I am in the three co-op, five year program and happen to have the Fall/Winter cycle.  Currently, I am in my third or “pre-junior” year and am an accounting and finance major with a minor in history. For my first co-op, I worked at the law firm Chimicles & Tikellis, which handles class actions. While I discovered that I am not interested in a law career, I enjoyed the autonomy of the position and variety of assignments. For my second co-op, I knew very early that I wanted to go abroad. At first, my search was extremely broad, as I didn’t quite know what type of position I was looking for or in what country. After a bit of thought, the answer was obvious: microfinance.

During the winter term of my freshman year, I took a two-credit class called Social Responsibility in Business. It was a business elective taught by the wonderful Juli LaRosa in which we discussed ways businesses can enrich society and examined successful models of social entrepreneurship. The class that most stood out to me was Professor LaRosa’s lecture on microfinance. The simple definition of microfinance is “banking service that is provided to unemployed or low-income individuals or groups who would otherwise have no other means of gaining financial services.”[ii] Generally, microfinance is considered a means to combat poverty and promote entrepreneurship and fiscal responsibility in developing countries. (See my next post for more information on microfinance).

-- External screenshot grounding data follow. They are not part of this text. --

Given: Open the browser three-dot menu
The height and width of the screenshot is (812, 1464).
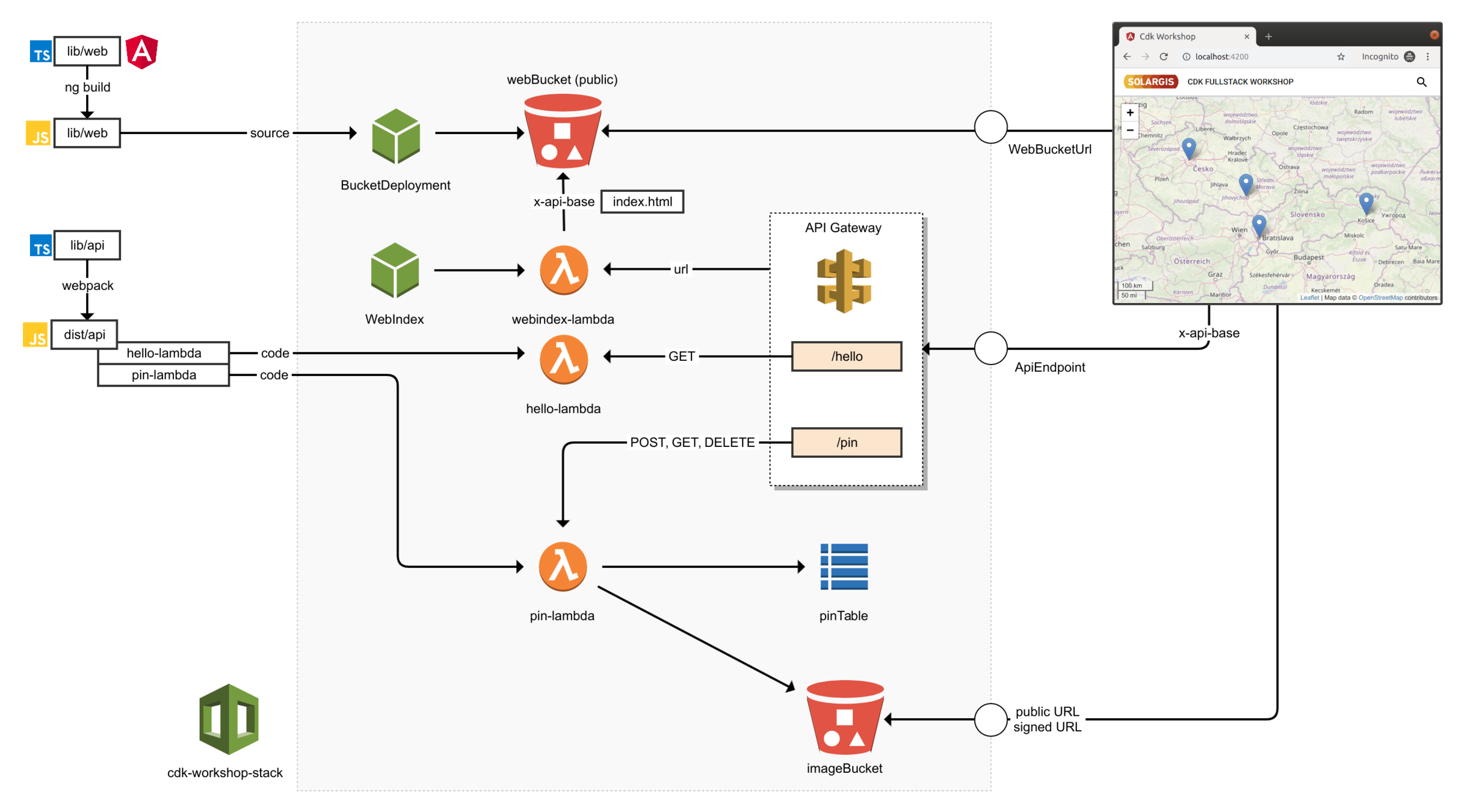Looking at the screenshot, I should 1428,57.
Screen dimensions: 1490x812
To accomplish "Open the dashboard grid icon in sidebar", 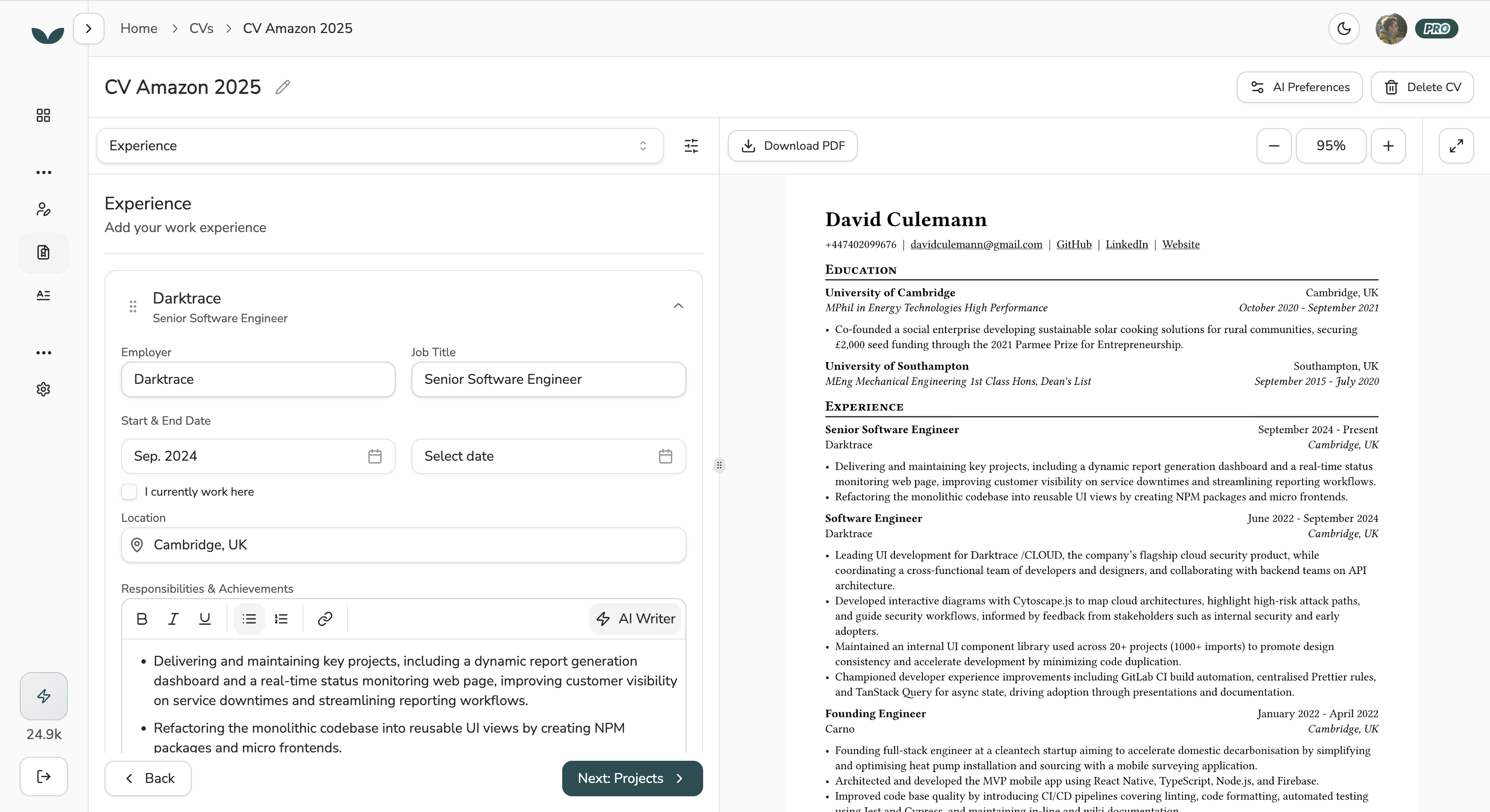I will click(43, 115).
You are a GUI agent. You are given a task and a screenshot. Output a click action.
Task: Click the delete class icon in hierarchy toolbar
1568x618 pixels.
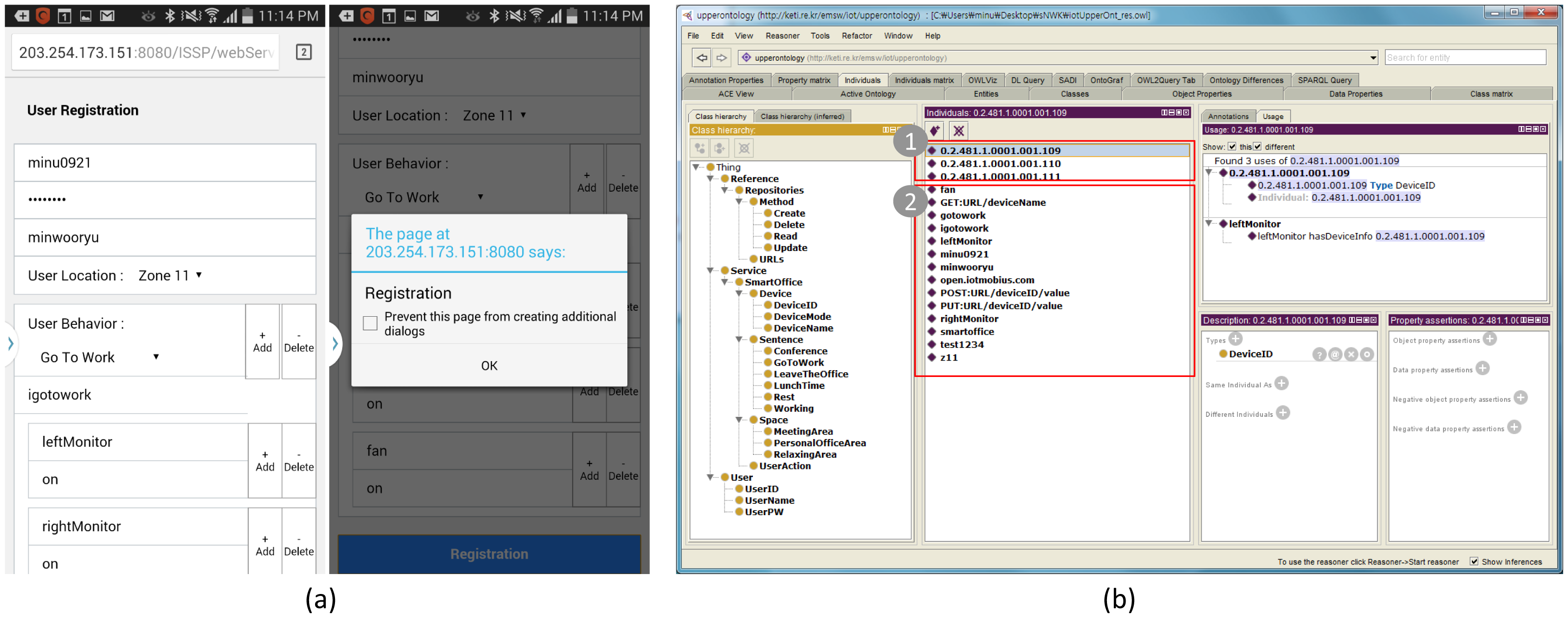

That brings me to ProWorld. ProWorld is a subsidy of Intrax, which is one of the largest providers of global educational, employment, and volunteer programs in the world. Most importantly, Intrax is one of the few organizations designated as a sponsor by the U.S Department of State.[iii] ProWorld’s first student group was in Peru in 2000 and has expanded to include several other countries. Currently there are programs in Belize, Thailand, Peru, and Ghana that cover many areas such as education, journalism, health, environmental management, and microfinance. I had first heard about ProWorld through my friend Nora, who participated in a program in Mexico. After doing my own research, I came to the conclusion that ProWorld would be a terrific program to be a part of.


From October through January, I will be interning at a NGO in Cape Coast, Ghana. I will be living with a host family and taking biweekly language lessons to learn Fante. In the next few posts, I’ll give more details, about microfinance, Ghana, and my specific project. Hopefully I’ll be able to add some interesting pictures soon.